How to check existing records in Hash File

Post questions here relative to DataStage Server Edition for such areas as Server job design, DS Basic, Routines, Job Sequences, etc.

Moderators: chulett, rschirm, roy

Post Reply
niteshjha
Participant
Posts: 2
Joined: Fri Aug 17, 2007 12:51 am
Location: Bangalore

How to check existing records in Hash File

Post by niteshjha »

Hi,
This is my first post.I am using hash file for lookup (DataStage- Server Edition).Suppose in first run I have some records in hash file lookup(ex.empid 1,2,3). Then in second run in source flat file again we have empid 1,2,3,4,5,6 and we have to load it to hash file for look up purpose.
Question: I want to load only empid 4,5,6 in hasfile beacause 1,2,3 is already existing.I want to reuse same hash file.
So, is there any option in Hash File that it will check existing record in hash file memory then it will load ? otherwisw how to do it without using any extra stage?

Thanks in advance
Nitesh
Raghavendra
Participant
Posts: 147
Joined: Sat Apr 30, 2005 1:23 am
Location: Bangalore,India

Post by Raghavendra »

One way is to do a look up on the same hash file for existing records.If you try to load the records without doing a lookup you will get a warning for duplicate records.
niteshjha
Participant
Posts: 2
Joined: Fri Aug 17, 2007 12:51 am
Location: Bangalore

Post by niteshjha »

Raghavendra wrote:One way is to do a look up on the same hash file for existing records.If you try to load the records without doing a lookup you will get a warning for duplicate records.
Is there any option in stage(hash file) to do a look up on the same hash file? Or we have to put other hash file stage and have to do lookup? Please elaborate the same.

Thanks
ray.wurlod
Participant
Posts: 54607
Joined: Wed Oct 23, 2002 10:52 pm
Location: Sydney, Australia
Contact:

Post by ray.wurlod »

You require two hashed file stages. A passive stage can not open its output link(s) until its input link(s) are closed. So you need one stage for performing lookups (specify cache disabled, lock for update) and one stage for writing to the hashed file (specify write cache disabled).
IBM Software Services Group
Any contribution to this forum is my own opinion and does not necessarily reflect any position that IBM may hold.
chulett
Charter Member
Charter Member
Posts: 43085
Joined: Tue Nov 12, 2002 4:34 pm
Location: Denver, CO

Post by chulett »

As noted... you will need an 'extra' stage if you want to both read and write to a hashed file in the same job. And then you would check the status of the lookup to know if the value being looked up existed or not - i.e. if the lookup was successful. There is a 'Link Variable' available for that - LinkName.NOTFOUND - when true indicates 'failure' and when false, success.

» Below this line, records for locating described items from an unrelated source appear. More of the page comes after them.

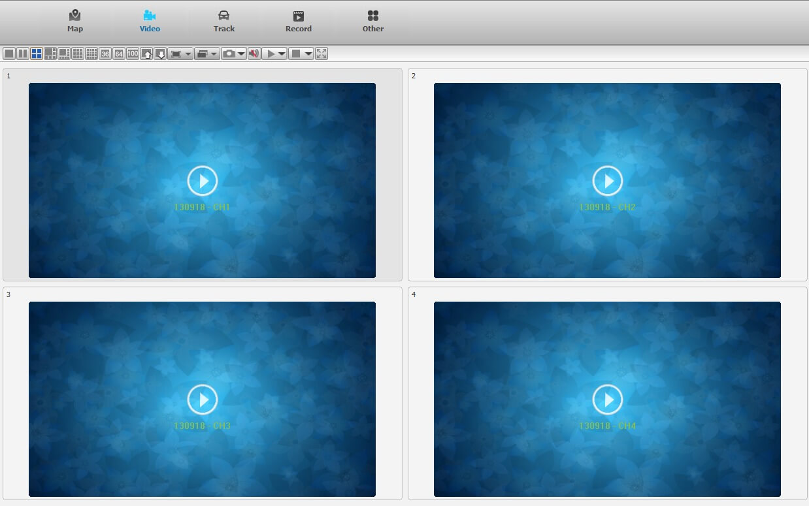Screen dimensions: 809x506
Task: Toggle the muted speaker sound button
Action: click(x=254, y=54)
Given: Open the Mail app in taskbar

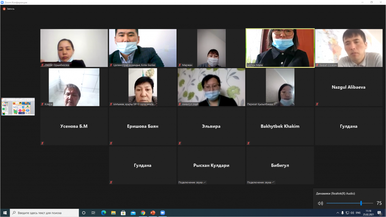Looking at the screenshot, I should [x=133, y=213].
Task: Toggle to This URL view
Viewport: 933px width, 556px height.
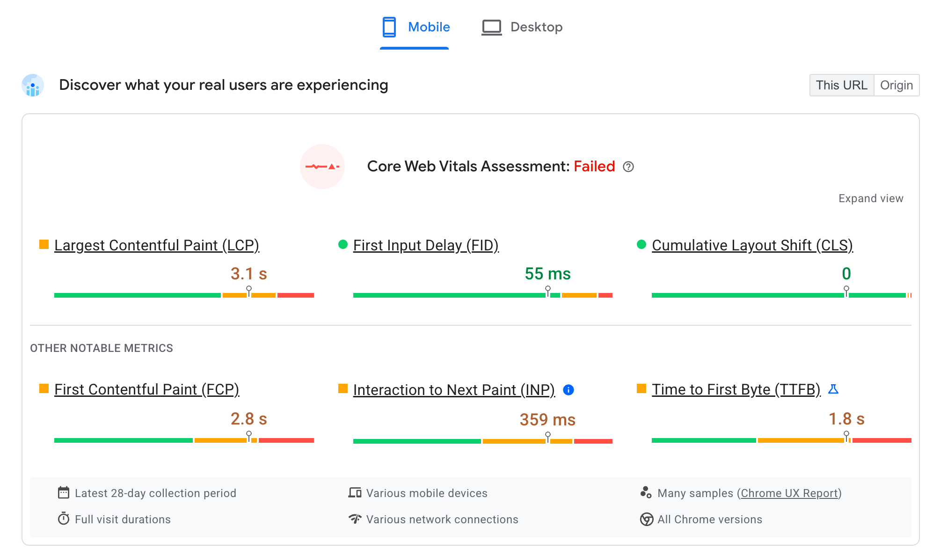Action: tap(841, 85)
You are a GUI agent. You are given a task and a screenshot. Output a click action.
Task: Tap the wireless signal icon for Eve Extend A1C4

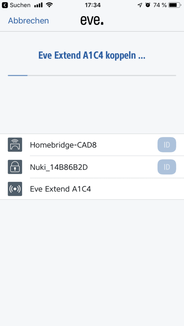click(x=15, y=189)
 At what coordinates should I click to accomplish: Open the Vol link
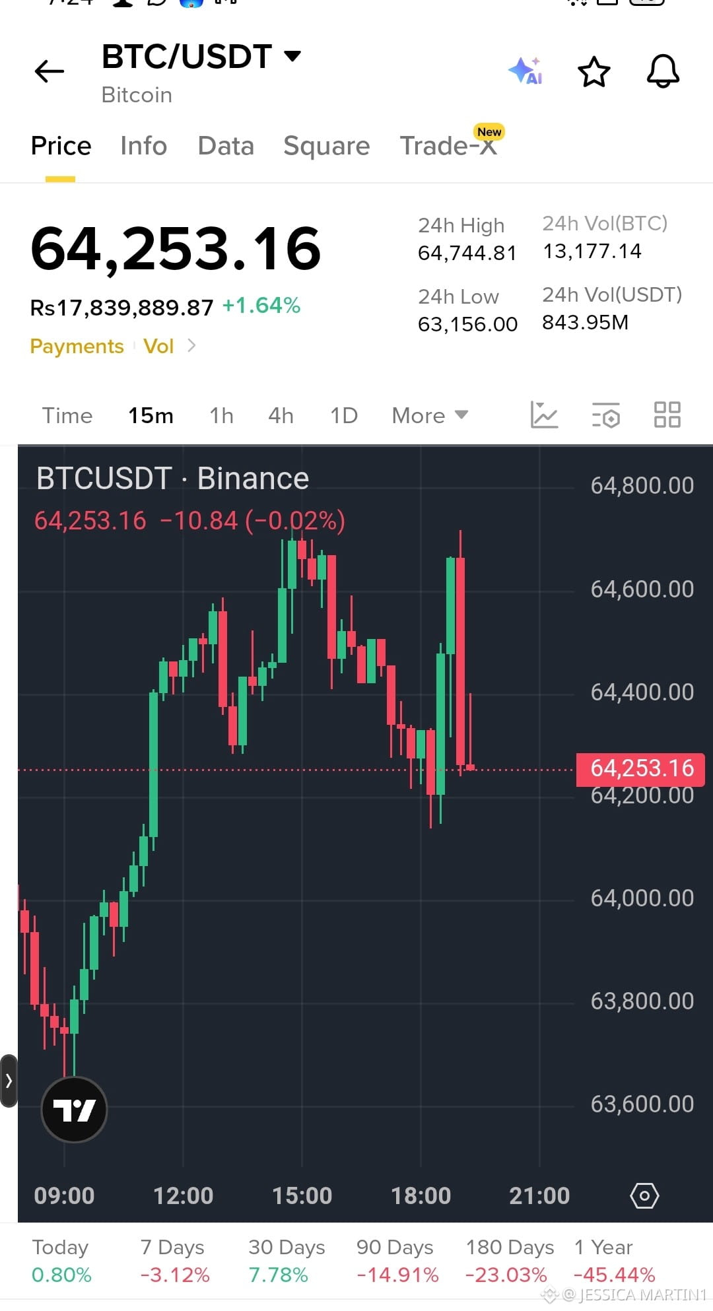click(158, 346)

You could then constrain your write link to only send 'new' values to the hashed file. You would also need to ensure your lookup stage has caching disabled (or 'Enabled, Locked for Update') if you need those new keys to be immediately available in the current job run.

Lastly, because hashed files are 'destructive overwrite' a.k.a. 'Last one in wins' when it comes to key handling, you could write all of your input key values to the hashed file and the end result would be the same as if you had only written the new ones.

Speaking from a key values standpoint only, of course, any associated data (non-key) values are what would drive your decision to send all or only new keys back into the hashed file. Of course, you could also send existing records back if their data elements need to be updated as well.

After all that, not sure we're answering your question. It will depend on your exact job design and how you are getting 'some records in hashed file', how you are loading it. And then how it is being leveraged during the job run. :?
-craig

"You can never have too many knives" -- Logan Nine Fingers
Post Reply